> Excerpt provided
______________________________

New long term research centre for batteries at the TU Graz 

They are found in any mobile phone or notebook, they start vehicles or store energy: Batteries are an indispensable part of everyday life. Developing safe, high-performance storage systems , which in future will have even longer life-cycles, is one of the reasons the new Christian- Doppler- (CD-) laboratory for Lithium-batteries was opened at the Institute for Chemical Technologies of materials of the TU Graz. Business partners of this instrumental institution, which was sponsored by the Ministry of economic affairs, are AVL List and Infineon Technologies Austria.

They are portable or they themselves bring something into motion – with their constantly expanding range of applications, electro-chemical energy storage devices are becoming ever more important. With a 95% level of efficiency, Lithium-ion batteries are some of the most promising energy storage concepts. A better understanding of the applicable basic electro-chemical processes forms the basis for the further development of batteries: “Advances in energy storage technology can only be achieved through additional knowledge on the chemical and physical principles”, said Reinhart Kögerler, president of the Christian Doppler Research Association, during the opening of the new laboratory in Graz.

______________________________

> Exercise material

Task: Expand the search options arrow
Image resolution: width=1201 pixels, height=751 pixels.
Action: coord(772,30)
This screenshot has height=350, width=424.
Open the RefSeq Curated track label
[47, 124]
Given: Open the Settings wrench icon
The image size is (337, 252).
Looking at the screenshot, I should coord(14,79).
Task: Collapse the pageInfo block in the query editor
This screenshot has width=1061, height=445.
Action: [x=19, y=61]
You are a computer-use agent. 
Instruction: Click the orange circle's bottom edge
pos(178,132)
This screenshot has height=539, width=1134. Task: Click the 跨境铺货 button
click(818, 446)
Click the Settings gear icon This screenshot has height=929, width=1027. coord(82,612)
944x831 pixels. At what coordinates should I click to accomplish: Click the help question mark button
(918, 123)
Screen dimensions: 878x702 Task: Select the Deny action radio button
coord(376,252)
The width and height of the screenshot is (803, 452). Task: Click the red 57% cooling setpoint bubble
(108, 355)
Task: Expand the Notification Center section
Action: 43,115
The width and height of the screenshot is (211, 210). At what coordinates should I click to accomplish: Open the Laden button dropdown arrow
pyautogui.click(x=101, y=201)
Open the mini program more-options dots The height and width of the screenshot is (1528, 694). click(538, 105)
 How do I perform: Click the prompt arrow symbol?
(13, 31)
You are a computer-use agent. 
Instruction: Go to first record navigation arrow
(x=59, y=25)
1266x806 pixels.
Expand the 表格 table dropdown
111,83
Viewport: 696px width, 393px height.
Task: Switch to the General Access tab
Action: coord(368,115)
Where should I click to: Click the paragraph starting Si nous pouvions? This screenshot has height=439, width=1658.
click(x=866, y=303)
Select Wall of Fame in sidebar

______________________________

> Set task 1
Print the stretch of the battery research article from "They are found" through "Infineon Technologies Austria.".
> Set task 2
Turn all of the records into a Markdown table with the columns Row and Line, numbering each line in order and leaving out blank lines.
The article and the records have no connection to each other.

> Right answer 1
They are found in any mobile phone or notebook, they start vehicles or store energy: Batteries are an indispensable part of everyday life. Developing safe, high-performance storage systems , which in future will have even longer life-cycles, is one of the reasons the new Christian- Doppler- (CD-) laboratory for Lithium-batteries was opened at the Institute for Chemical Technologies of materials of the TU Graz. Business partners of this instrumental institution, which was sponsored by the Ministry of economic affairs, are AVL List and Infineon Technologies Austria.

> Right answer 2
| Row | Line |
|---|---|
| 1 | Task: Expand the search options arrow |
| 2 | Image resolution: width=1201 pixels, height=751 pixels. |
| 3 | Action: coord(772,30) |
| 4 | This screenshot has height=350, width=424. |
| 5 | Open the RefSeq Curated track label |
| 6 | [47, 124] |
| 7 | Given: Open the Settings wrench icon |
| 8 | The image size is (337, 252). |
| 9 | Looking at the screenshot, I should coord(14,79). |
| 10 | Task: Collapse the pageInfo block in the query editor |
| 11 | This screenshot has width=1061, height=445. |
| 12 | Action: [x=19, y=61] |
| 13 | You are a computer-use agent.  |
| 14 | Instruction: Click the orange circle's bottom edge |
| 15 | pos(178,132) |
| 16 | This screenshot has height=539, width=1134. Task: Click the 跨境铺货 button |
| 17 | click(818, 446) |
| 18 | Click the Settings gear icon This screenshot has height=929, width=1027. coord(82,612) |
| 19 | 944x831 pixels. At what coordinates should I click to accomplish: Click the help question mark button |
| 20 | (918, 123) |
| 21 | Screen dimensions: 878x702 Task: Select the Deny action radio button |
| 22 | coord(376,252) |
| 23 | The width and height of the screenshot is (803, 452). Task: Click the red 57% cooling setpoint bubble |
| 24 | (108, 355) |
| 25 | Task: Expand the Notification Center section |
| 26 | Action: 43,115 |
| 27 | The width and height of the screenshot is (211, 210). At what coordinates should I click to accomplish: Open the Laden button dropdown arrow |
| 28 | pyautogui.click(x=101, y=201) |
| 29 | Open the mini program more-options dots The height and width of the screenshot is (1528, 694). click(538, 105) |
| 30 |  How do I perform: Click the prompt arrow symbol? |
| 31 | (13, 31) |
| 32 | You are a computer-use agent.  |
| 33 | Instruction: Go to first record navigation arrow |
| 34 | (x=59, y=25) |
| 35 | 1266x806 pixels. |
| 36 | Expand the 表格 table dropdown |
| 37 | 111,83 |
| 38 | Viewport: 696px width, 393px height. |
| 39 | Task: Switch to the General Access tab |
| 40 | Action: coord(368,115) |
| 41 | Where should I click to: Click the paragraph starting Si nous pouvions? This screenshot has height=439, width=1658. |
| 42 | click(x=866, y=303) |
| 43 | Select Wall of Fame in sidebar |